ちなみに、このムソルグスキーの書いた「展覧会の絵」というのは(多くの音楽家がアレンジに挑戦しているように)とんでもなく不思議な魅力に満ちた曲なのだが、ムソルグスキー自身は、親友ハルトマンの遺作展を見て強烈なインスピレーションに駆られ数週間で書き上げたものの、そのまま演奏もせず出版もせず死んでしまった…と聞くと何とも怖ろしい脱力感に襲われる。死後40年以上たってロシア系指揮者クーセヴィツキーが「この曲をラヴェルに管弦楽編曲して貰ったらどうだろう」と思い付いたことで、このクラシック音楽屈指の人気曲が世に出たわけだが、それがなかったらどうなっていたのだろう?(EL&Pも冨田勲も運命が変わってしまっただろうし)。考えるだに怖ろしい。
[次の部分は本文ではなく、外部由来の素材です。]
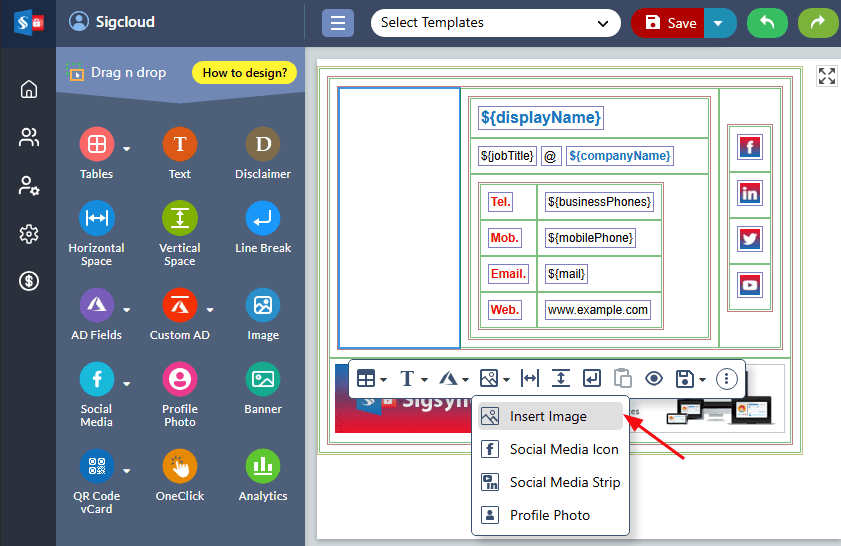The width and height of the screenshot is (841, 546).
Task: Toggle the hamburger menu button
Action: pos(338,23)
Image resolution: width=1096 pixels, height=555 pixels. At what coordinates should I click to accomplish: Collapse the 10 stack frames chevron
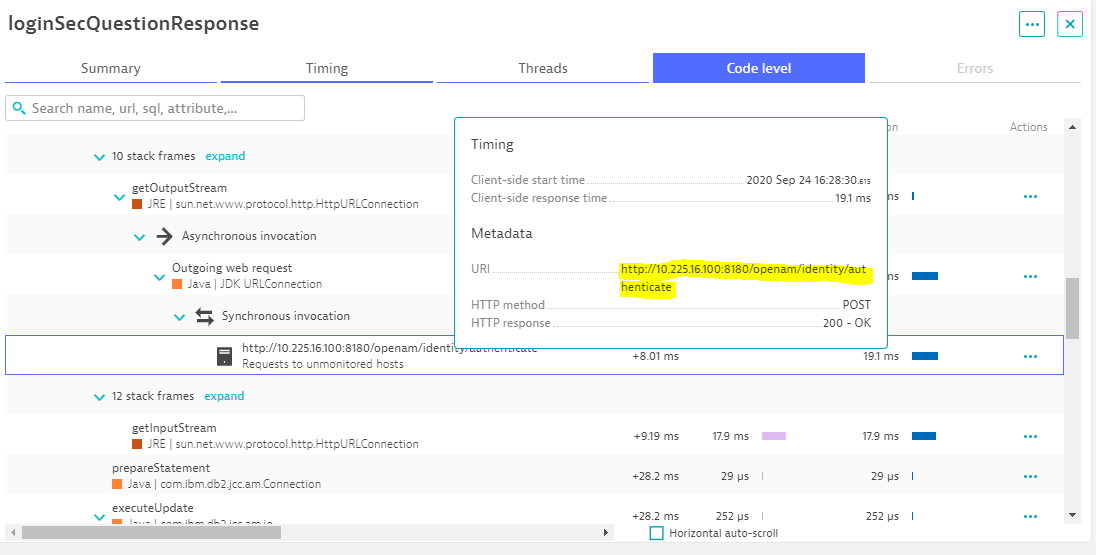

クラシック音楽界にはこういう怖い話があちこちにあって、むかし「作曲なんて、無人島で手紙を書いてビンに詰めて海に流すようなもの」と自虐的に書いたことがあるが、40年漂流した後で巨大客船に拾われたのは奇跡的な幸運。しかし、…拾われたと思ったらタイタニック号だった…というような…想像しただけで鬱病になりそうな話も、おそらく沢山(かどうかは分からないが)あるような気がする。